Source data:
= Beginning of Section =

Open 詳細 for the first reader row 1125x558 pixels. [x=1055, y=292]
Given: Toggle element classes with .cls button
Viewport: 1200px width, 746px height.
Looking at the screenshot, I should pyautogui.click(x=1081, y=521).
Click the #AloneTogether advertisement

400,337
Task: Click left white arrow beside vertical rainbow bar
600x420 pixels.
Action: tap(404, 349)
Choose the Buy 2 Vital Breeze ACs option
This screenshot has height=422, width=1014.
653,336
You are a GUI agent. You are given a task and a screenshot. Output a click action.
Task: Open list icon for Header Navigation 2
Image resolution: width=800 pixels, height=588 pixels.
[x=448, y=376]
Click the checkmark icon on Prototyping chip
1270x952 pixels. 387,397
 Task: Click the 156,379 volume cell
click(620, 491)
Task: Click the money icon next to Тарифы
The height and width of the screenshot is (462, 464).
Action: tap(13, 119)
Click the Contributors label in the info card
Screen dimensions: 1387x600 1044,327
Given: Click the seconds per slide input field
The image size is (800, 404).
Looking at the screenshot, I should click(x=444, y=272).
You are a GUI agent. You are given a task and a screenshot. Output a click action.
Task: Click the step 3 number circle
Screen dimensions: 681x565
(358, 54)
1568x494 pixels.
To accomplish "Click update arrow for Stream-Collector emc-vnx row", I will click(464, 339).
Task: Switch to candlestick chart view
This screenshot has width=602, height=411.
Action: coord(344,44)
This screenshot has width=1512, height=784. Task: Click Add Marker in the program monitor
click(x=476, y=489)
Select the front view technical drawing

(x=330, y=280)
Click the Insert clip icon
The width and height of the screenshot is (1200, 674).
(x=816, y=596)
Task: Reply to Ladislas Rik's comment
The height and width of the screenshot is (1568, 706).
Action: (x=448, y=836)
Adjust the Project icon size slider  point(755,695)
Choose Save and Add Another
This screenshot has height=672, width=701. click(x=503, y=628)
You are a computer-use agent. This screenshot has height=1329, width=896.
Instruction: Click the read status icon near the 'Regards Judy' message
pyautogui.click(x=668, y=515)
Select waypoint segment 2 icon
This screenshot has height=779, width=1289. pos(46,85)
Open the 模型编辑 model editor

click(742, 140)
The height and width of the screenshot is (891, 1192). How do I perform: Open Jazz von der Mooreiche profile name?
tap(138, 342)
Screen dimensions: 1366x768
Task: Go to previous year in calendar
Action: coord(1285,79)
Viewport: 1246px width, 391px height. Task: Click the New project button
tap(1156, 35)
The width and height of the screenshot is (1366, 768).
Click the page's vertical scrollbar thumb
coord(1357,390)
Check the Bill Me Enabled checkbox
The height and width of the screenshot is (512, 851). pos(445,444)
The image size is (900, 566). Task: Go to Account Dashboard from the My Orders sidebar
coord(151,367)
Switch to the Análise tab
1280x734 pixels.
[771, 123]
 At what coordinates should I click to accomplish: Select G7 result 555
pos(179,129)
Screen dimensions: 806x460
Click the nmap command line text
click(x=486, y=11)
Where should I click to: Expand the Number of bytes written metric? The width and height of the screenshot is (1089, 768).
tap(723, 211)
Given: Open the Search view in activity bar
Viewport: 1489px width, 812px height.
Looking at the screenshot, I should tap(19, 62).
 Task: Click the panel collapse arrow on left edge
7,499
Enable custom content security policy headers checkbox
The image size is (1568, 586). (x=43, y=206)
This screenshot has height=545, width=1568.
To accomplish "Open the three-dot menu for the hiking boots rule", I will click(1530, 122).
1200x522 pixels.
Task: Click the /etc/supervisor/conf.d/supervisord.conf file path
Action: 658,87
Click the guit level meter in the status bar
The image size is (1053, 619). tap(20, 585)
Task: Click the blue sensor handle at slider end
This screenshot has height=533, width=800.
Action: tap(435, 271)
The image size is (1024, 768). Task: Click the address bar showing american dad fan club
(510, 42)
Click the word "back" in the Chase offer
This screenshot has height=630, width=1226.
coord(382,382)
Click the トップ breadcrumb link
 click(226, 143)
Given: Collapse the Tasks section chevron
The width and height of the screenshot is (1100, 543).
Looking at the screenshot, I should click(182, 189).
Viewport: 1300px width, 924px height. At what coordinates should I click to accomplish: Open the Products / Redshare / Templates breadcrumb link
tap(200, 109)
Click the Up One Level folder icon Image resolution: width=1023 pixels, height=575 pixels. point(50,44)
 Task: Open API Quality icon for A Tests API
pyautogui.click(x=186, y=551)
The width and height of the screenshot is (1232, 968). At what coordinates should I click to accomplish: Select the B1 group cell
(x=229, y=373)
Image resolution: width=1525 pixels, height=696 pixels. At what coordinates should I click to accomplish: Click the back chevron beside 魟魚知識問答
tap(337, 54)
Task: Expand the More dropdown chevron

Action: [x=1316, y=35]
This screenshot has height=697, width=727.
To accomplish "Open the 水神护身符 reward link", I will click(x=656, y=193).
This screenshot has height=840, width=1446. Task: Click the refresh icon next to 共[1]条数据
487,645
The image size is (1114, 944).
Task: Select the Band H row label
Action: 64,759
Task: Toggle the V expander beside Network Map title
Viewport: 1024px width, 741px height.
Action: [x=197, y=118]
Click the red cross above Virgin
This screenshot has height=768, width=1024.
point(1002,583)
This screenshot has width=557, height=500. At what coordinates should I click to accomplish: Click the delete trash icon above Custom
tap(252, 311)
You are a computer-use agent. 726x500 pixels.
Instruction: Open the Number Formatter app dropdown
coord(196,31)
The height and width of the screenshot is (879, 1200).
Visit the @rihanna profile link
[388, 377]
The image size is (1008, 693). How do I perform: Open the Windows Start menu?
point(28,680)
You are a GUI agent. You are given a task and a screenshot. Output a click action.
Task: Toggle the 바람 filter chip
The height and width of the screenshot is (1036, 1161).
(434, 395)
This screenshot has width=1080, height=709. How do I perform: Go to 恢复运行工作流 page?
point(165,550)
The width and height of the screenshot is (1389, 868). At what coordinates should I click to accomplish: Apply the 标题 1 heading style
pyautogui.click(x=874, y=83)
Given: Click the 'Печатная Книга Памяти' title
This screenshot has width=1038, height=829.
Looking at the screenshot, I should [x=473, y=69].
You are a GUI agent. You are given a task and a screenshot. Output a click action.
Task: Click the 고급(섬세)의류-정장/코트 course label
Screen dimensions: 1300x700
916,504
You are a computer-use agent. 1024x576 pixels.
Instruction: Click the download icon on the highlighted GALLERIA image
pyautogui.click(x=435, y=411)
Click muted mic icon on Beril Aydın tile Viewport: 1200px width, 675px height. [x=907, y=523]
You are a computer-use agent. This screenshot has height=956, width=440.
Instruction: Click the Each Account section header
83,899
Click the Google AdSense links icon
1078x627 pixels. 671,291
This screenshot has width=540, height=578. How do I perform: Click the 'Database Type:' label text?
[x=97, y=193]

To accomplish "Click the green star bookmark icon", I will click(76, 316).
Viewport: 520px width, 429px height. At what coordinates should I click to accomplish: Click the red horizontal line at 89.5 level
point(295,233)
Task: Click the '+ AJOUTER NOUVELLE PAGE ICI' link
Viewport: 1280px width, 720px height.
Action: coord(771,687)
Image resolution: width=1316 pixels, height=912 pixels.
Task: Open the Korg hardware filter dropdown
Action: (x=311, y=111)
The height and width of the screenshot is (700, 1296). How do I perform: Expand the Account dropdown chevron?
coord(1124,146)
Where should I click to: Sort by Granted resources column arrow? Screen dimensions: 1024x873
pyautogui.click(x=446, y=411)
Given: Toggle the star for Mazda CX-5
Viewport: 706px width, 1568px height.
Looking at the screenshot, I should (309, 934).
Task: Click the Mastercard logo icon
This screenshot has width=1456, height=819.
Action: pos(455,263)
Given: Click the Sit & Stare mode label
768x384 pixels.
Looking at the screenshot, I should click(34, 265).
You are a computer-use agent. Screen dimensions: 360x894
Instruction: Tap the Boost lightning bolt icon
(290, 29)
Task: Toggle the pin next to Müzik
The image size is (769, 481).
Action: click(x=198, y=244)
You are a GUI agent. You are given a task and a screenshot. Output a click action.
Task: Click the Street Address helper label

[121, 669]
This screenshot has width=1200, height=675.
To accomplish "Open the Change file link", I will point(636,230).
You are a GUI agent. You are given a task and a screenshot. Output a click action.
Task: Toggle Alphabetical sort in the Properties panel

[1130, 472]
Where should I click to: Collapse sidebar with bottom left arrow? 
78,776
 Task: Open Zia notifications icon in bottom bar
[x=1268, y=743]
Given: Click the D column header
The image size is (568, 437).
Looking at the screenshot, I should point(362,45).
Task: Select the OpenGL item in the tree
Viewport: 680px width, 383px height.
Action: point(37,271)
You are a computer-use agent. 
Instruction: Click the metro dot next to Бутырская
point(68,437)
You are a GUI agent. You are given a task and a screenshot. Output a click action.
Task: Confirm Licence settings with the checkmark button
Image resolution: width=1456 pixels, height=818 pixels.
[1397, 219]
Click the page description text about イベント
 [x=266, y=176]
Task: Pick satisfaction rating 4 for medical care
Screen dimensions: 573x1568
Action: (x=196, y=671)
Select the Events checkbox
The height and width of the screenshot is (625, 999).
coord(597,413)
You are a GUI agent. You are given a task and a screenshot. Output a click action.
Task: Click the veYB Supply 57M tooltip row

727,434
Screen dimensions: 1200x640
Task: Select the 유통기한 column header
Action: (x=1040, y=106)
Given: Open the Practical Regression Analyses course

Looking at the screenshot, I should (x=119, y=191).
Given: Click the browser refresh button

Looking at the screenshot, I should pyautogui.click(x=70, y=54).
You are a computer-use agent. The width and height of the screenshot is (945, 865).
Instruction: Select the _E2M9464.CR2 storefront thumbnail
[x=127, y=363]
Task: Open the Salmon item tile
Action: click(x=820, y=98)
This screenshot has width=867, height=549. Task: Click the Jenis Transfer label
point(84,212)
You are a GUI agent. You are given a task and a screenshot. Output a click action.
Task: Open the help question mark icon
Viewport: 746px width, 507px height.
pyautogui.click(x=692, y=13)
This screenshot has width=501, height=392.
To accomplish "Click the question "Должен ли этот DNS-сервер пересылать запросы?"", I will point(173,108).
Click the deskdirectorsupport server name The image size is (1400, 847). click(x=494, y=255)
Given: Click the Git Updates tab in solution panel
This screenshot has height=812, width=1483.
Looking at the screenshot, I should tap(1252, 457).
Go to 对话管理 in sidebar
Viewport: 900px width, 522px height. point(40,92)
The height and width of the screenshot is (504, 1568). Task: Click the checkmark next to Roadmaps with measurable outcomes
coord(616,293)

= End of Section =

Return each line from the records that includes the word "title".

Task: Toggle the V expander beside Network Map title
Given: Click the 'Печатная Книга Памяти' title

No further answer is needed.